Но присутствие двух горизонтов философствования в русской литературе не только способствовало формированию ее художественных качеств. Благодаря этим горизонтам в процессы «художественного приращения» оказались вовлечены широкие культурные контексты, причем довольно разнородные, связанные как с древнерусской культурой, так и с Россией, обновленной реформами Петра. Русская литература, формируя множественное и разнородное смысловое пространство в двух горизонтах философствования, в выполнении этой сугубо внутренней цели косвенно оказалась вовлечена в широкие культурные процессы поисков синтеза двух основных течений в русской философии. В «Истории русской  философии» С. А. Лишаева отчетливо разделяются мистико–религиозное течение, генетически связанное с мировидением древнерусской культуры, и секулярное, ориентированное на западноевропейскую культурную традицию (по преимуществу немецкую). В XIX веке, как констатирует автор «Истории…», эти два направления существовали почти обособленно и давали, в сравнении со своими предшественниками, довольно незначительный прирост нового знания (модификации идей Шеллинга, Гегеля, Фейербаха). Нередко «вариации на темы» немецкой философии были связаны с интересами политико–идеологических течений в России.

Данная ситуация в развитии философской мысли имела несомненные переклички со способами философствования в русской литературе. Концептуально–целостные смысловые образования, замыкающие разрастания собственно художественных смыслов, нередко приобретали в ней мистические или природно–бытийные оттенки: смерть, провидение, судьба, таинственная власть природы, смена человеческих поколений, неумолимое течение времени и т. п. И напротив, ризомно–смысловые разрастания соотносились с изменчивостью и случайностью реальных жизненных ситуаций. Но за этим сходством скрыто и весьма существенное отличие ситуации философствования в русской литературе.

Если две основные тенденции развития философии базировались на совершенно разных методологических и культурных традициях и поэтому почти не приобретали «точек пересечения», то в русской литературе того времени оба горизонта философствования оказались вовлечены в единый процесс формирования художественного качества литературных произведений. Они обрели некое поле несобственно–философских смыслов, которое позволило им взаимодействовать, втягивая в этот процесс совершенно разнородные традиции миропонимания и мироотношения в русской культуре. Первая, восходящая к древнерусскому сознанию, порождала видение человека, его поступков, мироустройства в целом как результат божественного провидения, его вмешательства в исторический процесс. Поддерживаемая религиозным сознанием русского общества XIX века, богословскими элементами в системе образования, охранительными тенденциями в идеологии, эта доминанта была одной из важнейших составляющих культуры. Она давала о себе знать даже через позицию отвержения с позиций материализма, атеизма и разума.

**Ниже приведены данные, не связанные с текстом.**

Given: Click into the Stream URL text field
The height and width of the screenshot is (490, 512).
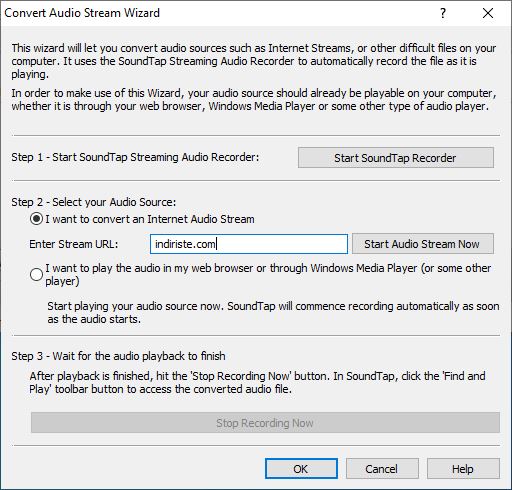Looking at the screenshot, I should click(x=249, y=244).
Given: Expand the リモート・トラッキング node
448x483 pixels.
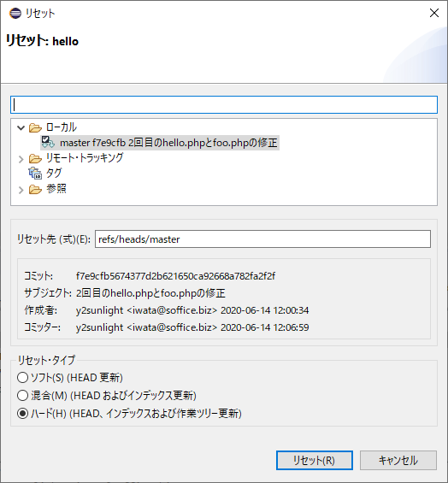Looking at the screenshot, I should [21, 159].
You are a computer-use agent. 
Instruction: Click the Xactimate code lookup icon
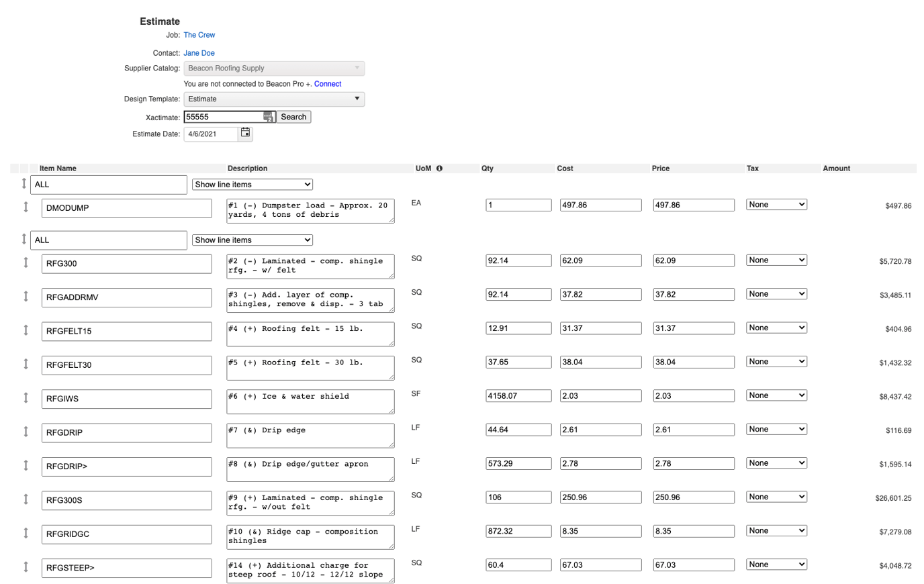[x=269, y=117]
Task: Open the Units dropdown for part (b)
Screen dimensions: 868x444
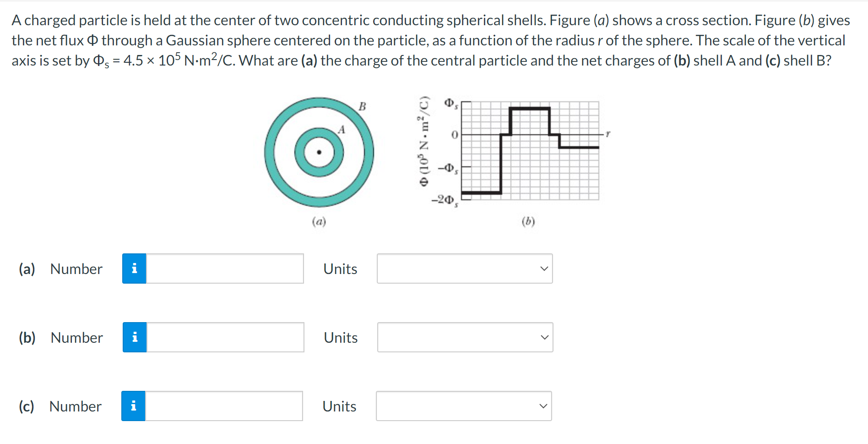Action: pyautogui.click(x=465, y=338)
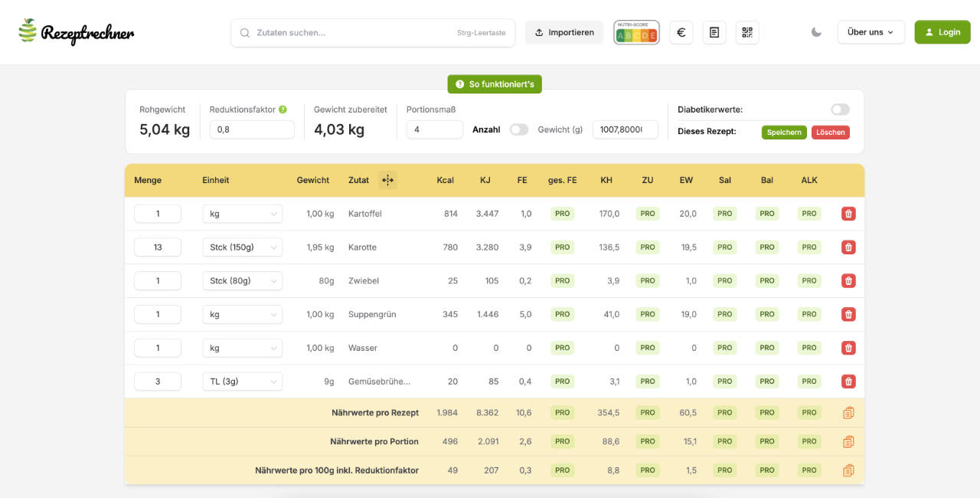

Устойчивости этой константы противопоставлена другая линия философской мысли, чрезвычайно подвижная, изменчивая, с разнородными «генетическими воздействиями», такими как просветительство, материализм, утопизм, антропологизм и др. Как уже было отмечено, эта линия приобрела множественные преломления в контекстах идеологических, политических, социальных, моральных, эстетических…

Русской литературе XIX века удалось стянуть эти две разнонаправленные тенденции в своих горизонтах художественного философствования: верхнем, устойчиво–целостном, и нижнем, изменчиво–ризомном. В результате русская литература обрела в культуре России уникальную роль: стала «полем исканий» возможных интеграций мистико–религиозного мировидения и поиска новых вариантов мироустроения, опирающихся на человека прежде всего, его разум, чувство справедливости, честь, способность любить, самосовершенствоваться и т. п. С этой ролью, очевидно, связано столь мощное доминирование литературы в русской культуре XIX века. Она (литература) влияла на сознание русских людей в значительно большей степени, чем все другие искусства, науки и даже политические учения. В ней искали ответа на проклятые вопросы русской жизни. Носители новых идей проходили испытание (нигилизм Базарова, лишний человек на rendez–vous и т. п.), решались исторические («Война и мир») и философско–экзистенциальные проблемы…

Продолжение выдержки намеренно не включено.